### Problems and tasks
1: Retype the part of the lattice cryptography text starting with "The key difference" and going on through "i, j: uniform_poly())".
2: Using the lattice cryptography text, explain in one to three sentences why rounding recovers the correct message bits after computing v − sᵀu.
3: Carry on the lattice cryptography text from the point where it ends.

### Article
········

Let us trace the algebra. Write $\mathbf{t} = A\mathbf{s} + \mathbf{e}$. Then:

$$v - \mathbf{s}^T \mathbf{u} = (\mathbf{t}^T \mathbf{r} + e_2 + m) - \mathbf{s}^T(A^T \mathbf{r} + \mathbf{e}_1)$$

$$= (A\mathbf{s} + \mathbf{e})^T \mathbf{r} + e_2 + m - \mathbf{s}^T A^T \mathbf{r} - \mathbf{s}^T \mathbf{e}_1$$

$$= \mathbf{s}^T A^T \mathbf{r} + \mathbf{e}^T \mathbf{r} + e_2 + m - \mathbf{s}^T A^T \mathbf{r} - \mathbf{s}^T \mathbf{e}_1$$

$$= m + \underbrace{\mathbf{e}^T \mathbf{r} + e_2 - \mathbf{s}^T \mathbf{e}_1}_{\text{small noise}}$$

The $\mathbf{s}^T A^T \mathbf{r}$ terms cancel perfectly. What remains is the
message $m$ plus a small noise term. Since all of $\mathbf{s}, \mathbf{e}, \mathbf{r},
\mathbf{e}_1, e_2$ have small coefficients, their products remain small enough
that rounding recovers the correct message bits.

## ML-DSA (Dilithium): Lattice Signatures

ML-DSA uses a similar lattice structure but for **digital signatures** rather
than key exchange. The core idea is the Fiat-Shamir-with-aborts paradigm:

1. **Key generation:** Same Module-LWE structure. Public key is
   $(A, \mathbf{t} = A\mathbf{s}_1 + \mathbf{s}_2)$ where $\mathbf{s}_1, \mathbf{s}_2$
   are short secret vectors.

2. **Signing:** To sign a message $\mu$:
   - Sample a random masking vector $\mathbf{y}$ with bounded coefficients
   - Compute $\mathbf{w} = A\mathbf{y}$ and derive a challenge $c$ from
     $(\mathbf{w}, \mu)$
   - Compute $\mathbf{z} = \mathbf{y} + c \cdot \mathbf{s}_1$
   - If $\mathbf{z}$ has any coefficients too large, **abort and retry**
     (this prevents leaking $\mathbf{s}_1$)

3. **Verification:** Check that $A\mathbf{z} - c\mathbf{t}$ has the right
   structure. This works because:
   $A\mathbf{z} - c\mathbf{t} = A(\mathbf{y} + c\mathbf{s}_1) - c(A\mathbf{s}_1 + \mathbf{s}_2) = A\mathbf{y} - c\mathbf{s}_2$

The key difference from Kyber: signatures must be **short vectors** that satisfy
a lattice relation, while key exchange encodes messages as noisy lattice points.

In [None]:
# === Toy ML-DSA: simplified Dilithium signature ===
# We demonstrate the sign/verify flow with tiny parameters.

import hashlib

# Reuse the ring from above: R_q = Z_17[x]/(x^8 + 1), k=2
set_random_seed(99)

# Key generation
A_sig = matrix(Rq, k, k, lambda i, j: uniform_poly())
s1 = vector(Rq, [small_poly() for _ in range(k)])

········

### Recorded data
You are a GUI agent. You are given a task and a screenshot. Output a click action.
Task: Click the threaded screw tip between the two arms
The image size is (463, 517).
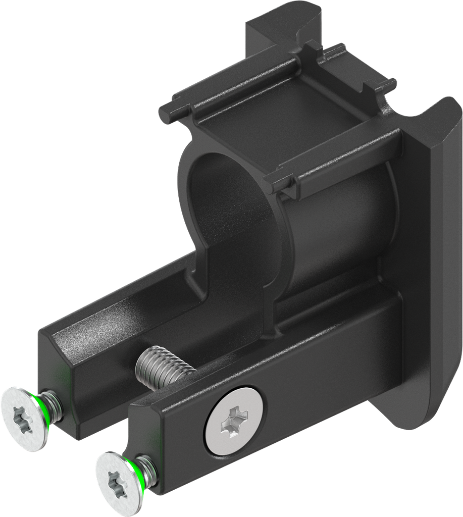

········

### Final answers
1:
The key difference from Kyber: signatures must be **short vectors** that satisfy
a lattice relation, while key exchange encodes messages as noisy lattice points.

In [None]:
# === Toy ML-DSA: simplified Dilithium signature ===
# We demonstrate the sign/verify flow with tiny parameters.

import hashlib

# Reuse the ring from above: R_q = Z_17[x]/(x^8 + 1), k=2
set_random_seed(99)

# Key generation
A_sig = matrix(Rq, k, k, lambda i, j: uniform_poly())

2: When v − sᵀu is expanded, the sᵀAᵀr terms cancel, leaving only the message m plus the noise term eᵀr + e₂ − sᵀe₁. Because s, e, r, e₁ and e₂ all have small coefficients, their products stay small enough that rounding recovers the correct message bits.

3:
s2 = vector(Rq, [small_poly() for _ in range(k)])
t_sig = A_sig * s1 + s2

print('=== ML-DSA KEY GENERATION ===')
print(f'Public key: A ({k}x{k}), t = A*s1 + s2')
print(f'Secret key: s1, s2 (short polynomial vectors)')
for i in range(k):
    print(f'  s1[{i}] = {s1[i]}')
    print(f'  s2[{i}] = {s2[i]}')

In [None]:
# === Signing ===

message = "Post-quantum cryptography is here!"
gamma = 4  # bound for masking vector coefficients
beta = 3   # rejection threshold (simplified)

max_attempts = 100
for attempt in range(max_attempts):
    # Step 1: Sample masking vector y with coefficients in [-gamma, gamma]
    y = vector(Rq, [Rq([ZZ.random_element(-gamma, gamma+1) for _ in range(n)])
                     for _ in range(k)])
    
    # Step 2: Compute w = A*y
    w = A_sig * y
    
    # Step 3: Challenge c (in real Dilithium, this is a hash; we simplify)
    # Use a simple deterministic small polynomial derived from w and message
    h = hashlib.sha256((str(w) + message).encode()).digest()
    c_coeffs = [(b % 3) - 1 for b in h[:n]]  # coefficients in {-1, 0, 1}
    c_poly = Rq(c_coeffs)
    
    # Step 4: Compute z = y + c * s1
    z = y + vector(Rq, [c_poly * s1[i] for i in range(k)])
    
    # Step 5: Rejection sampling -- check if z is "too large"
    # (coefficients must stay bounded to avoid leaking s1)
    z_coeffs_max = max(abs(ZZ(c) if ZZ(c) <= q//2 else ZZ(c) - q)
                       for zi in z for c in poly_coeffs(zi))
    if z_coeffs_max <= gamma - beta:
        print(f'Signing succeeded on attempt {attempt + 1}')
        break
else:
    print(f'Signing failed after {max_attempts} attempts (toy parameters too tight)')

print(f'\nSignature: (z, c)')
print(f'  Challenge c = {c_poly}')
for i in range(k):
    print(f'  z[{i}] = {z[i]}')

In [None]:
# === Verification ===

# Verifier computes: A*z - c*t = A*(y + c*s1) - c*(A*s1 + s2)
#                               = A*y + c*A*s1 - c*A*s1 - c*s2
#                               = A*y - c*s2 = w - c*s2
# Then re-derives the challenge from this value and the message.

w_prime = A_sig * z - vector(Rq, [c_poly * t_sig[i] for i in range(k)])

# Re-derive challenge
h_check = hashlib.sha256((str(w_prime) + message).encode()).digest()
c_check_coeffs = [(b % 3) - 1 for b in h_check[:n]]
c_check = Rq(c_check_coeffs)

print('=== VERIFICATION ===')
print(f'Recomputed w\' = A*z - c*t')
print(f'Original w - c*s2 for comparison:')
w_expected = w - vector(Rq, [c_poly * s2[i] for i in range(k)])
print(f'  Match: {w_prime == w_expected}')
print(f'\nChallenge check:')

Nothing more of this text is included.